Dans le déroulé qui suit, nous avons opté pour une lecture singulière de la question éthique dans la théorie économique. Elle a pour objectif du justifier théoriquement les potentielles contradictions qu’il existe aujourd’hui dans la définition et les formulations pratiques de l’éthique dans le paysage économique actuel. Ainsi, cette relecture historique permettra de décortiquer les origines d’une révolution dans la pensée économique qui a vu l’émergence d’une analyse économique devenant une science à part entière. Cette nouvelle forme d’analyse économique que l’on pourrait définir comme « sécularisée » s’est construite en opposition avec les conceptions normatives traditionnelles de la pensée économique antique puis médiévale au profit d’une approche positive issue, prétendait-on, de l’observation scientifique des « réalités » économiques.
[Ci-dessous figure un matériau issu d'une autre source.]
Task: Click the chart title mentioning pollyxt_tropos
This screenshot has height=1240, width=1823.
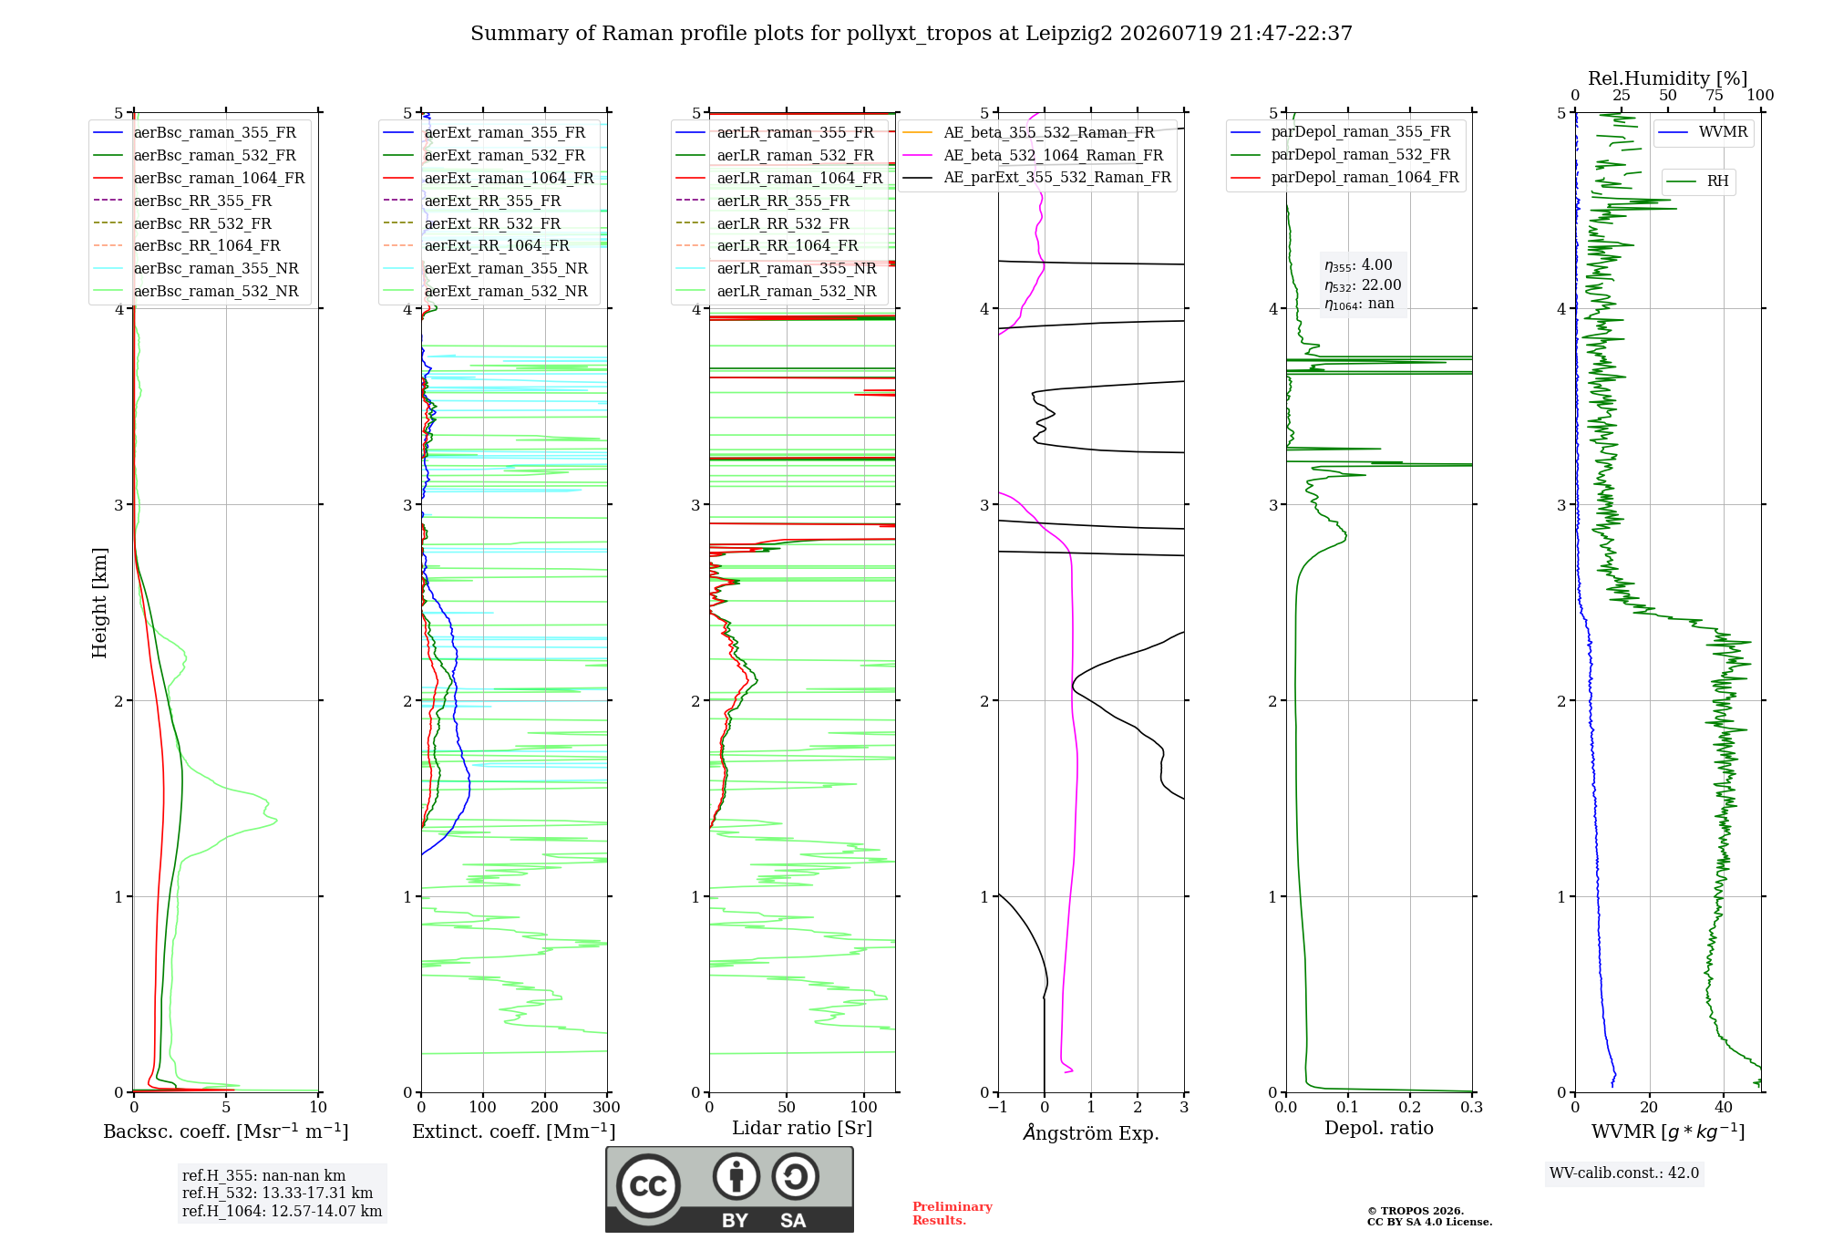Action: [x=912, y=34]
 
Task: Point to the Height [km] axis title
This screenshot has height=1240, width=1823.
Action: [x=99, y=603]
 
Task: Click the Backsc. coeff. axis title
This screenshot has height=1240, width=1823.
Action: [x=226, y=1132]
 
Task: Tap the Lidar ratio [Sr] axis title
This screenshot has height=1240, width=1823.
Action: [x=802, y=1128]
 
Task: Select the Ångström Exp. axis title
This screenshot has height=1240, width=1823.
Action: [x=1091, y=1132]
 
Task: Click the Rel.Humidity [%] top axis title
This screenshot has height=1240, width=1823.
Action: [x=1668, y=78]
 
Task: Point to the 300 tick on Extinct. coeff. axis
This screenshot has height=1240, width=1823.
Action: [x=606, y=1107]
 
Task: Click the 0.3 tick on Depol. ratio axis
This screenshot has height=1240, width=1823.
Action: [x=1471, y=1107]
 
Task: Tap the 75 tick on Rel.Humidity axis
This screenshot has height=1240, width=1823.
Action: [x=1715, y=96]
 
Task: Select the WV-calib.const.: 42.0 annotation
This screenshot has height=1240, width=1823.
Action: [x=1624, y=1173]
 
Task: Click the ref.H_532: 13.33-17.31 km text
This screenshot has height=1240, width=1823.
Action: [x=278, y=1193]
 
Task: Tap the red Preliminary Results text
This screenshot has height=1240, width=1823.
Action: [x=953, y=1214]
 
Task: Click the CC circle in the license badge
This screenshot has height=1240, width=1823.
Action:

Celle-ci deviendra plus tard la pensée dominante qui formera le socle théorique au capitalisme néolibérale. L’utilisation du terme « sécularisée » dans notre référence à la discipline économique contemporaine cherche précisément à resituer l’émergence de ce nouvel élan, qui constitua le point de départ de la « science économique », dans un contexte historique emprunt de sceptissisme vis-à-vis de la pensée cléricale traditionnelle et d’une approche empiriste de la pensée scientifique qui expliquera le rejet par certains de l’influence d’un dogmatisme moral dans le discours économique (Dermange, 2003). Cette révolution dans l’histoire de la pensée scientifique permet de comprendre l’origine de cette dilution du discours normatif dans l’analyse économique, et sa réapparition au sein de divers courant alternatifs (Micro-finance, finance Islamique, Economie Sociale et Solidaire, etc..).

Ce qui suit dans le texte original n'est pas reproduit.